How to write an investment proposal

Written by victoria duff Google
  • Share
  • Tweet
  • Share
  • Pin
  • Email
How to write an investment proposal
A good investment proposal should be backed by facts that are convincing to the potential investor. (Digital Vision./Digital Vision/Getty Images)

The first thing any investor wants to know is what kind of return he is going to get on his money, and when he will get his money back. If you are seeking investment money for your company, you may need to write a detailed business plan that will form the basis of a private placement memorandum that you present to the investor. If you are proposing most other kinds of investment, an investment proposal will suffice.

Skill level:


  1. 1

    Put yourself in the mind of your investor.

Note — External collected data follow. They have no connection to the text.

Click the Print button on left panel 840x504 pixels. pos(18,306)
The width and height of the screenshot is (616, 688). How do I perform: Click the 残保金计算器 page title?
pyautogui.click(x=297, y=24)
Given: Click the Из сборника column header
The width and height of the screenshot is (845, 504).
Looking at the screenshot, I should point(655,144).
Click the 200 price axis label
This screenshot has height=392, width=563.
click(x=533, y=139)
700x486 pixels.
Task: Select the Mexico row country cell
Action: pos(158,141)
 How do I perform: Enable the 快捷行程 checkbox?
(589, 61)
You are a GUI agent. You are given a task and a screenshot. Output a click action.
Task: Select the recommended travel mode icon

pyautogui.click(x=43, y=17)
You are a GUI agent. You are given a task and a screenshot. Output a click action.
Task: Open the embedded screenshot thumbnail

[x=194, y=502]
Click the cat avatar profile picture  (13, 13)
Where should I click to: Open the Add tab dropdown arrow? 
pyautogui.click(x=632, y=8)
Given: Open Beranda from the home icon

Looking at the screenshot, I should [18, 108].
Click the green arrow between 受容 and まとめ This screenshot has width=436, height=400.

Some investors are looking for income, while others are looking for profits. The income investor will be satisfied with receiving dividends or monthly payments of interest and repayment of principal. The profit seeker will be interested in whether your company will go public or whether the investment target will be sold for a big profit, and when all this will happen.

  2. 2

    Research the feasibility of the investment. The worst thing you can do is propose an investment that is not fully thought out. Eliminate all magical thinking and rely only on facts and provable results to determine whether the investment will actually be successful.

  3. 3

    Begin your proposal with a full description of the investment, including the expected inception and conclusion dates; the full terms of the investment contract; and an exact description of the uses of the money, the expected results and the method of distribution of income or profits. Also list any other investors, the amount invested and their share of ownership.

  4. 4

    Prepare arguments in favour of the investment, including a realistic projection of the revenues involved and the percentage return they represent for the investor. Indicate the growth prospects, ancillary benefits such as increased local employment or ecological advantages, tax benefits and any social or business benefits that would accrue to those involved in the investment. Also prepare a contingency plan in case something goes wrong, such as an economic downturn or other negative surprise.

  5. 5

    Use section headings such as introduction, description of investment, terms of investment, expected returns, contingency plan and financial projections. The financial projections should be in the form of a spreadsheet showing all expenses and all revenues projected.

Tips and warnings

  • Greed is a powerful factor in an investor's decision to commit money. Even if you have to tweak the investment to provide a better return for the investor, it is worth the effort. The most difficult thing to do is to close the deal and end up with a check in your hand or, better yet, cash wired into your bank account. Carefully prepare your pitch to lead the investor to a positive decision, then pull out your investment contract and start filling in the particulars for signing.
  • The first thing that will scare your investor away is hype. The second thing is errors. Never hand over an investment proposal that has not been thoroughly checked for factual and mathematical errors. Never try to make insignificant details seem more important than they actually are. Savvy investors spot this easily. Later, if it's found that you exaggerated, you can expect to be sued.

Don't Miss

  • All types
  • Articles
  • Slideshows
  • Videos
  • Most relevant
  • Most popular
  • Most recent

No articles available

No slideshows available

No videos available

By using the site, you consent to the use of cookies. For more information, please see our Cookie policy.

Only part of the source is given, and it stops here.